Kosmische Gammastrahlenausbrüche (englisch: Gamma-Ray
Bursts, GRBs) wurden Mitte der 1960er Jahre zufällig durch US-amerikanische Militärsatelliten der Vela-Serie entdeckt. Diese extrem kurzlebigen Erscheinungen können zeitlich sehr unterschiedlich verlaufen. Wie wir heute wissen, gibt es zwei Klassen von Bursts, kurze und lange; die Trennlinie liegt bei
etwa zwei Sekunden Dauer. Mit dem »Burst and Transient Source Experiment« (BATSE) auf dem Compton Gamma-Ray Observatory (CGRO, einem Forschungssatelliten der NASA) konnte in den Jahren 1991 bis 2000 etwa täglich ein Burst nachgewiesen werden. Die mit BATSE gemessenen Strahlungsflüsse lagen zwischen 10–14 und 10–10 Wattsekunden pro Quadratzentimeter im Energiebereich
oberhalb von zwanzig Kiloelektronvolt (keV). Bereits damals zeigte sich, dass die stärksten Bursts nachweislich die oberen Schichten der irdischen Ionosphäre stören können.

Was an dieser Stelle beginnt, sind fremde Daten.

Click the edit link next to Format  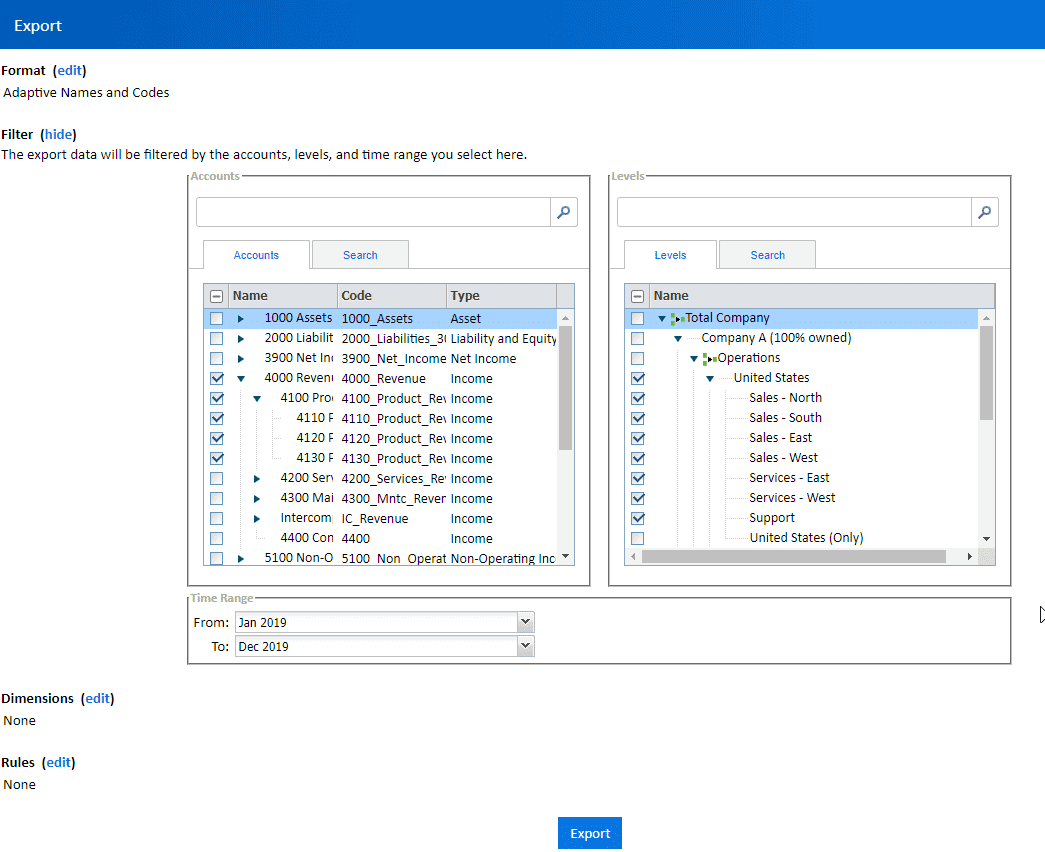pos(69,70)
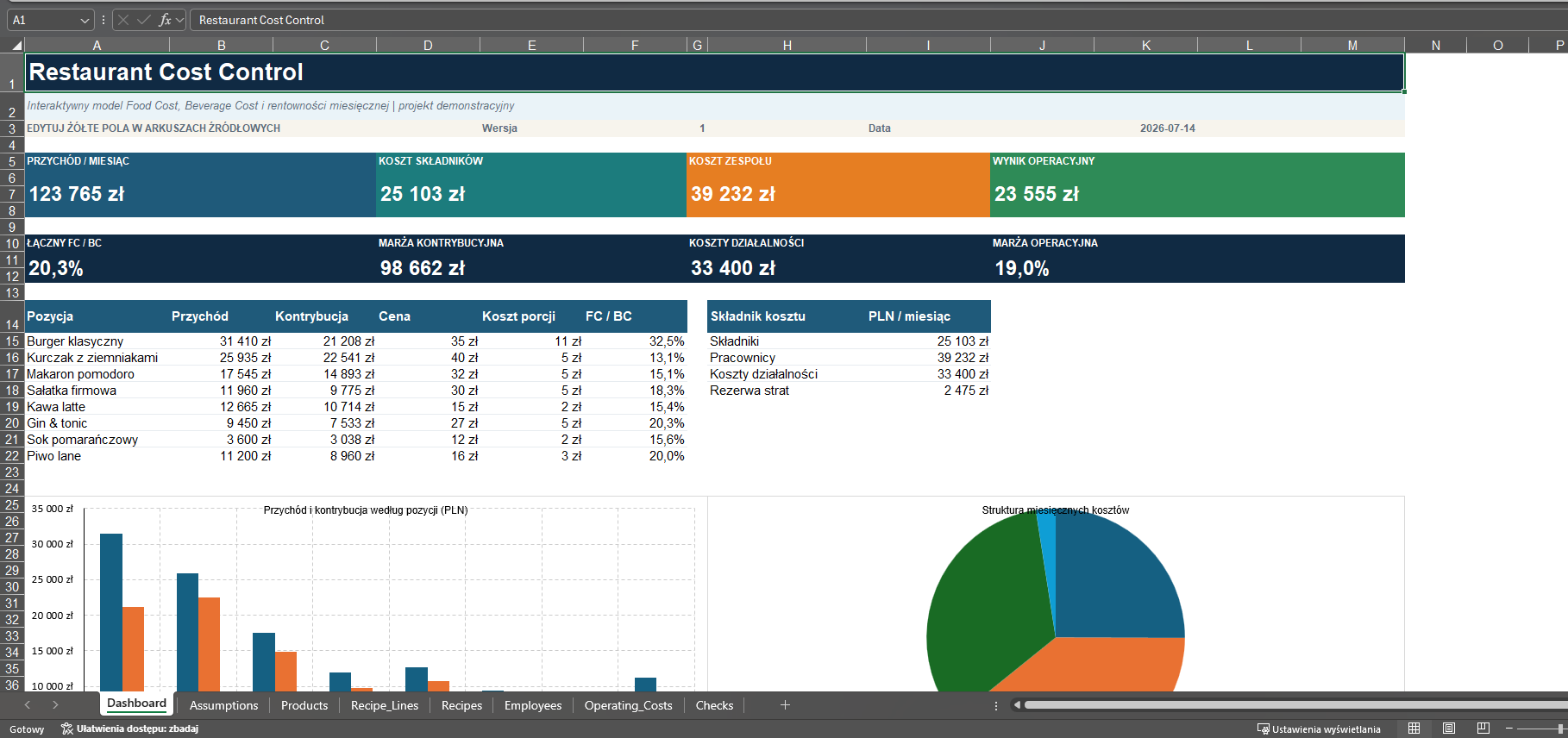Click the zoom out minus icon
The height and width of the screenshot is (738, 1568).
[1509, 729]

Die durch Batse festgestellte streng isotrope Verteilung der Blitze am Himmel und ihre beobachtete Helligkeitsverteilung machten Mitte der 1990er Jahre deutlich, dass sich die Quellen
der Bursts in kosmologischen Entfernungen befinden.
Der eigentliche Ursprung der Bursts jedoch blieb so lange rätselhaft, bis im Frühjahr 1997 mit Hilfe des italienisch-niederländischen Satelliten BeppoSAX die ersten Afterglows von langen GRBs entdeckt wurden.